Aim of the exercise -> Take the entries below and reproduce exactly the portion that begins at the line containing "Where should I click to: Click the slide" and ends at the line containing "Where should I click to: Jump", keeping both ends, dropping pictures, and adding nothing else.

Information supplied ->
▶

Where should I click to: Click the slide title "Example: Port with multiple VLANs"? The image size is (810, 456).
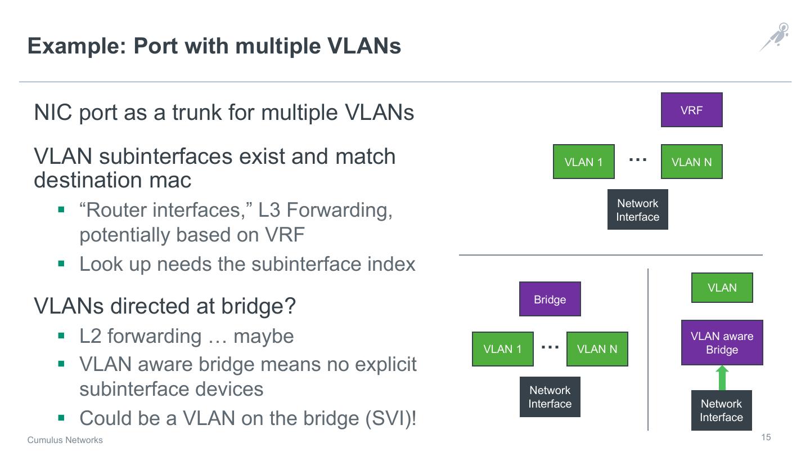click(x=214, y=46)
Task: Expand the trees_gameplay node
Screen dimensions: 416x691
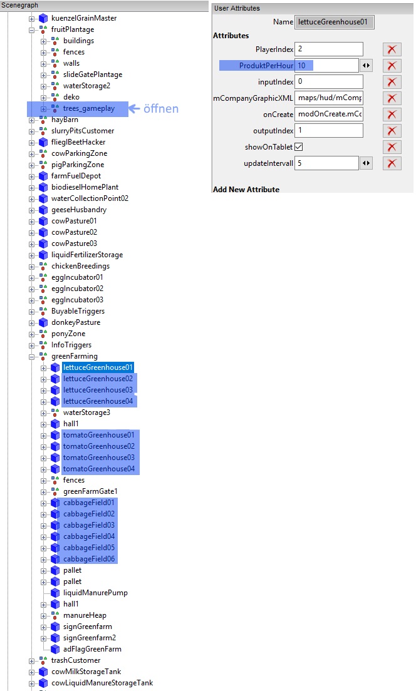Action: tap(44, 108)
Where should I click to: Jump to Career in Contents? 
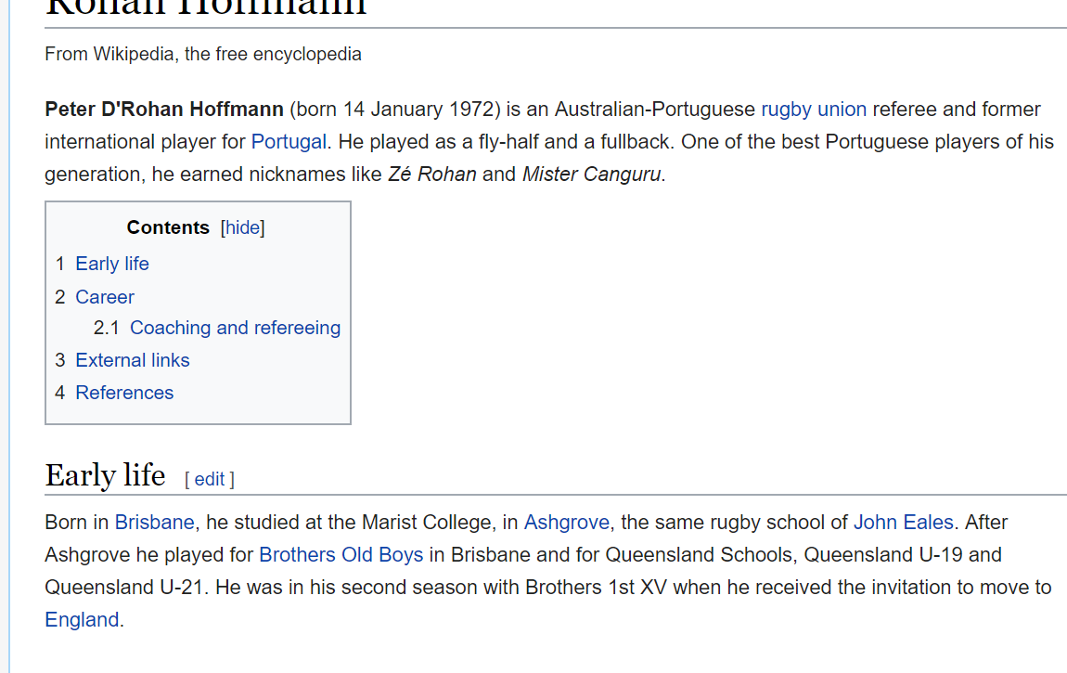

◀
▶

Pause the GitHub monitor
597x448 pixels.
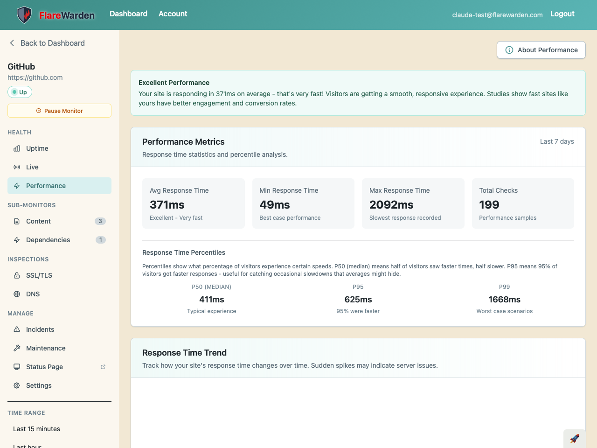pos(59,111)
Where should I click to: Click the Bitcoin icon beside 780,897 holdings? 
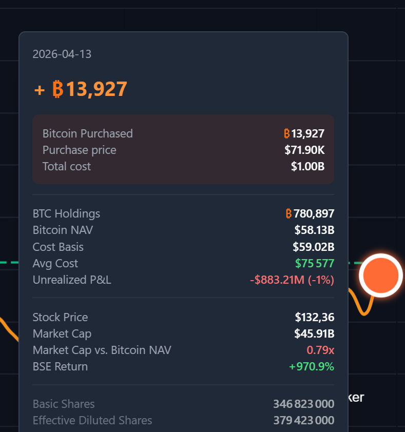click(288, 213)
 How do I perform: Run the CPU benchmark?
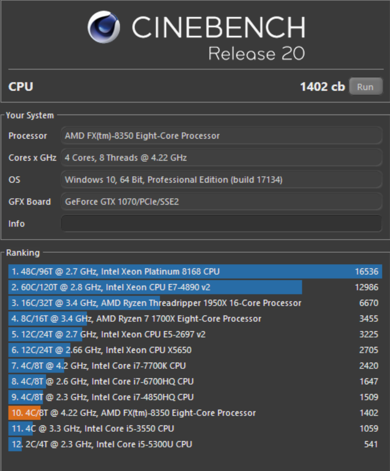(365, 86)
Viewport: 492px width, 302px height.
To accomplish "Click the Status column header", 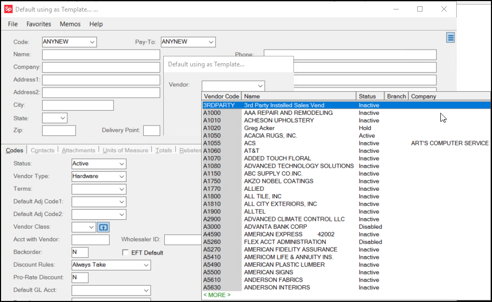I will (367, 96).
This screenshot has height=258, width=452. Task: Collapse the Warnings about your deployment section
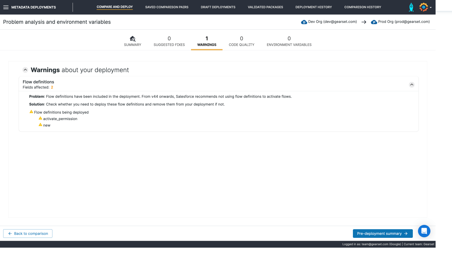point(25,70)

◀
▶

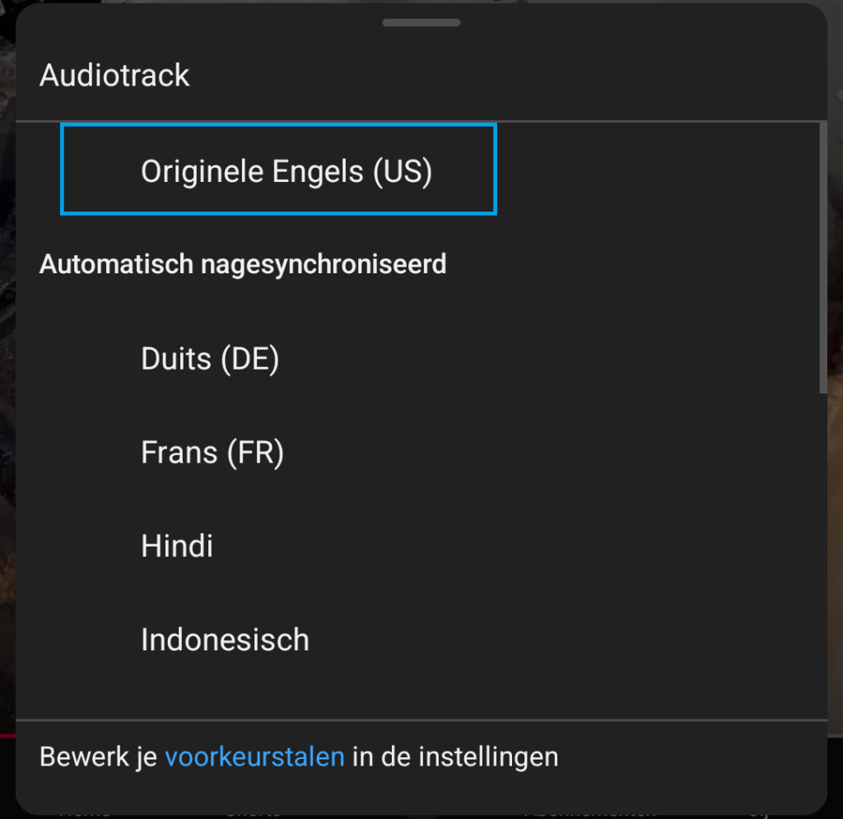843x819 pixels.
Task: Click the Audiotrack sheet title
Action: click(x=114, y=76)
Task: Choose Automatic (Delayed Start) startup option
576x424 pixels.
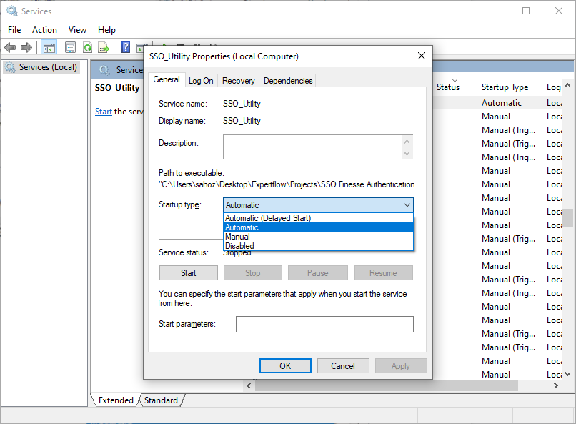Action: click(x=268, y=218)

◀

Exercise solution ->
Where should I click to: Click the slide title "Example: Port with multiple VLANs"? The image size is (810, 456).
click(x=214, y=46)
Task: Expand the trees_gameplay node
Screen dimensions: 416x691
Action: tap(44, 108)
Where should I click to: Jump to Career in Contents? 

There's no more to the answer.